Instructions to follow: Given the records below, would you repeat exactly the lines that begin at the one containing "Open calendar picker" and end at the one containing "Given: Expand Installed apps with its chevron", inclusive?

Provided information:
⁂
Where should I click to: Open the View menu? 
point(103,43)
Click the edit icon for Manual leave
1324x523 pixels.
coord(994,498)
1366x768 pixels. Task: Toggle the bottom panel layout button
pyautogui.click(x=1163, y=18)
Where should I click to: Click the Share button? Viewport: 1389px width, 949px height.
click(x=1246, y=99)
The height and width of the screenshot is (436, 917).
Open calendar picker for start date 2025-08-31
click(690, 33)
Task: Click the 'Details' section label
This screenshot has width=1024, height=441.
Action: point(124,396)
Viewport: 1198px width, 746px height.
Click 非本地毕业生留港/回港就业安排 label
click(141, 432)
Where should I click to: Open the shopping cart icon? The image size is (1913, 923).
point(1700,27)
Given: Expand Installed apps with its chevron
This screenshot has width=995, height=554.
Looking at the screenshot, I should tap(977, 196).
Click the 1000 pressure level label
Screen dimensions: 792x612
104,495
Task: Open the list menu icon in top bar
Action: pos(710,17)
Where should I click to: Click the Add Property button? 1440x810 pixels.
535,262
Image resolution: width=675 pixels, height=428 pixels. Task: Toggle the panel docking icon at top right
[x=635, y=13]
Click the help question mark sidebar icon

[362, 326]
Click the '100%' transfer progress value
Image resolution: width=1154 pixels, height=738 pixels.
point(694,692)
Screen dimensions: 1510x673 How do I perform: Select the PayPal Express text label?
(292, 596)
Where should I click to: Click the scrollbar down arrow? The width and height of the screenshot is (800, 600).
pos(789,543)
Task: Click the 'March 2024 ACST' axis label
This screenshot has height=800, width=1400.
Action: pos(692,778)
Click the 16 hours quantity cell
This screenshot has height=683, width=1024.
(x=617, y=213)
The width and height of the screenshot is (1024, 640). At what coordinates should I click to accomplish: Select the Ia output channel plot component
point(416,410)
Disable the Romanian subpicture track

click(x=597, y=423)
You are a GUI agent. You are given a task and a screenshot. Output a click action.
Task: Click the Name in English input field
⁂
Problem solution:
Open calendar picker for start date 2025-08-31
click(690, 33)
Task: Click the 'Details' section label
This screenshot has width=1024, height=441.
Action: point(124,396)
Viewport: 1198px width, 746px height.
Click 非本地毕业生留港/回港就业安排 label
click(141, 432)
Where should I click to: Open the shopping cart icon? The image size is (1913, 923).
point(1700,27)
Given: Expand Installed apps with its chevron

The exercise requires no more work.